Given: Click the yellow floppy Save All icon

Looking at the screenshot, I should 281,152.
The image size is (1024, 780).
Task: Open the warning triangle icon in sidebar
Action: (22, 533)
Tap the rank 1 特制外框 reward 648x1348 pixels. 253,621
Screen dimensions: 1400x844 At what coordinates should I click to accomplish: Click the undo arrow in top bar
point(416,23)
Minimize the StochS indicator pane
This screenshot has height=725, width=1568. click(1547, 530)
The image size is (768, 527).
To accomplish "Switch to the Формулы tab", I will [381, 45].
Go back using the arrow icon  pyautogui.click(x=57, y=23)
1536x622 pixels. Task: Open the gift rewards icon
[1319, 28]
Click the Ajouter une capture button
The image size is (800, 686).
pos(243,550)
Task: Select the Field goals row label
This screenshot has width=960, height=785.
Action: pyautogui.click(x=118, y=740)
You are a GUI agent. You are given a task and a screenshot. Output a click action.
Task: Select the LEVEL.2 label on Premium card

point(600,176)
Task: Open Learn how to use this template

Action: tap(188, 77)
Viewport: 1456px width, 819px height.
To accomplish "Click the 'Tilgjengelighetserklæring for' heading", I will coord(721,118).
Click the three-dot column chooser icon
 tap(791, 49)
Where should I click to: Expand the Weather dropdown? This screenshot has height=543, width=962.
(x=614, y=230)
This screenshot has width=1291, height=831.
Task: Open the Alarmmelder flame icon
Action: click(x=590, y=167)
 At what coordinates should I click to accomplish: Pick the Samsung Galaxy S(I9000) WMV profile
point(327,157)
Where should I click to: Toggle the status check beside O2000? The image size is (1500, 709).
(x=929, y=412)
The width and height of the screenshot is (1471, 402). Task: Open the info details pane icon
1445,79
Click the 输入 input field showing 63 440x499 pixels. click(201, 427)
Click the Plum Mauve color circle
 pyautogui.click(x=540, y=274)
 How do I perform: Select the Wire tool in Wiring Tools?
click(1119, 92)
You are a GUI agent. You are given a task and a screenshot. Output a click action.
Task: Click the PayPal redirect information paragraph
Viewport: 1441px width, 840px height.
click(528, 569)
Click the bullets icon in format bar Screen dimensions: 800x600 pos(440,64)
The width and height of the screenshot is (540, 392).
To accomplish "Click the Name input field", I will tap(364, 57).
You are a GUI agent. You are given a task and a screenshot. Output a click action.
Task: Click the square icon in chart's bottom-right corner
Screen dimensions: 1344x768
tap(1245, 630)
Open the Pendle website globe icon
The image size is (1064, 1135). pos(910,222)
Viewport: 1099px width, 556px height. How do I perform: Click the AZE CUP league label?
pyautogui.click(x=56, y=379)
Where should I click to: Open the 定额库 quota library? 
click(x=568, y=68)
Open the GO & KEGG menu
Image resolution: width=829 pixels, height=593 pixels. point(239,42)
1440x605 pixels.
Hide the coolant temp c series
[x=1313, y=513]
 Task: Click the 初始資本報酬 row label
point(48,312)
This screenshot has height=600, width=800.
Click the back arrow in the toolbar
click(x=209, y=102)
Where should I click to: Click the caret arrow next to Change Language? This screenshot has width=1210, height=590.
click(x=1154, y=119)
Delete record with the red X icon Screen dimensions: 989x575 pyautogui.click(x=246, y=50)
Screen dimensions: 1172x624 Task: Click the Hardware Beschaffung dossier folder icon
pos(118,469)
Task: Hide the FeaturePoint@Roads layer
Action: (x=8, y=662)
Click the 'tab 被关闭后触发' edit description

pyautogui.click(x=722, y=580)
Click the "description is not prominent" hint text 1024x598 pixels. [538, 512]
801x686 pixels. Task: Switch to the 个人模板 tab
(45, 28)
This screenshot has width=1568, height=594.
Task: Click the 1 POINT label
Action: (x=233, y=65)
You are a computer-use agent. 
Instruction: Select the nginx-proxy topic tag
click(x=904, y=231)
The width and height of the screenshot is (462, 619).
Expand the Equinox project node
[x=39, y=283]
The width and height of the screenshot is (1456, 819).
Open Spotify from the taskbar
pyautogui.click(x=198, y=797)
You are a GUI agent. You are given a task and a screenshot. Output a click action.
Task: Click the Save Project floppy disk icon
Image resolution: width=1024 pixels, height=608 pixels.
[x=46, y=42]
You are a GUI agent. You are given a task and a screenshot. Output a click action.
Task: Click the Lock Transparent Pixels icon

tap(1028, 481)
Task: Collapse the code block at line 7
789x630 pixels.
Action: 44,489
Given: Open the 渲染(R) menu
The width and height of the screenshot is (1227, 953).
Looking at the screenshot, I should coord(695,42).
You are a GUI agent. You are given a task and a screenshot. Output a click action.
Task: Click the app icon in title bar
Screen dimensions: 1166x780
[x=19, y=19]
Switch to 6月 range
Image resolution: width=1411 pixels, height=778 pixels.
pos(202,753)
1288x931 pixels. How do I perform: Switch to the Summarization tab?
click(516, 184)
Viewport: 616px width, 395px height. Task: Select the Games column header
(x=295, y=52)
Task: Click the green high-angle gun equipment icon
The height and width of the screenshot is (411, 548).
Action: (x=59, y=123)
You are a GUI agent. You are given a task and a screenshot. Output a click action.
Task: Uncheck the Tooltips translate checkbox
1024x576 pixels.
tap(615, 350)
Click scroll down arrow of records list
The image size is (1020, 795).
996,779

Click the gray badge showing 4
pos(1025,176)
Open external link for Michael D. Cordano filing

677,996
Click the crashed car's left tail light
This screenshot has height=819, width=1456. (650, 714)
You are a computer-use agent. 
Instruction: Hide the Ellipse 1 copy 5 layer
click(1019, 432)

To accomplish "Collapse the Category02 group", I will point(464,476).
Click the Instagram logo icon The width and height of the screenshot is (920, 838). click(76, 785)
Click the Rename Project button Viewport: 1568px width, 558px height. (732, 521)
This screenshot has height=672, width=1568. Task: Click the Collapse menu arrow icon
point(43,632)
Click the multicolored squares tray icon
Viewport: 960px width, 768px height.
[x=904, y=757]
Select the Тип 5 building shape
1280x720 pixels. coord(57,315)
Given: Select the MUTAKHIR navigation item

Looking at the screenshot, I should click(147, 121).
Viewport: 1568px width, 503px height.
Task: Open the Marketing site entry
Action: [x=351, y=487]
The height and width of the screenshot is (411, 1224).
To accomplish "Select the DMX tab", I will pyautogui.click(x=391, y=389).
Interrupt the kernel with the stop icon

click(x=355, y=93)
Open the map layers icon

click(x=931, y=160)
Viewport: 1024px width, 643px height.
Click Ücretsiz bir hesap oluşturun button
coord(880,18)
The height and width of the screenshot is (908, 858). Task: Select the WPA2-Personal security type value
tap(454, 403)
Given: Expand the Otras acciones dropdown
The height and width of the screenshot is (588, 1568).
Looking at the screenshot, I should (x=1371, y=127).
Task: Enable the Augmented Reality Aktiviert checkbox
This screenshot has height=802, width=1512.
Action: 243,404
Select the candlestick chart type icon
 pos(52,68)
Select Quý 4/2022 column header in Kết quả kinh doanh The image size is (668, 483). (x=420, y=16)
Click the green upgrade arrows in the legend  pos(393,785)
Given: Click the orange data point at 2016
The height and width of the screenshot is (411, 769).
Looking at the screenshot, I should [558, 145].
=-=-=-=-=
PROBLEM DETAILS: List the lines of the records where "checkbox" occurs.

EXERCISE RESPONSE:
Task: Uncheck the Tooltips translate checkbox
Task: Enable the Augmented Reality Aktiviert checkbox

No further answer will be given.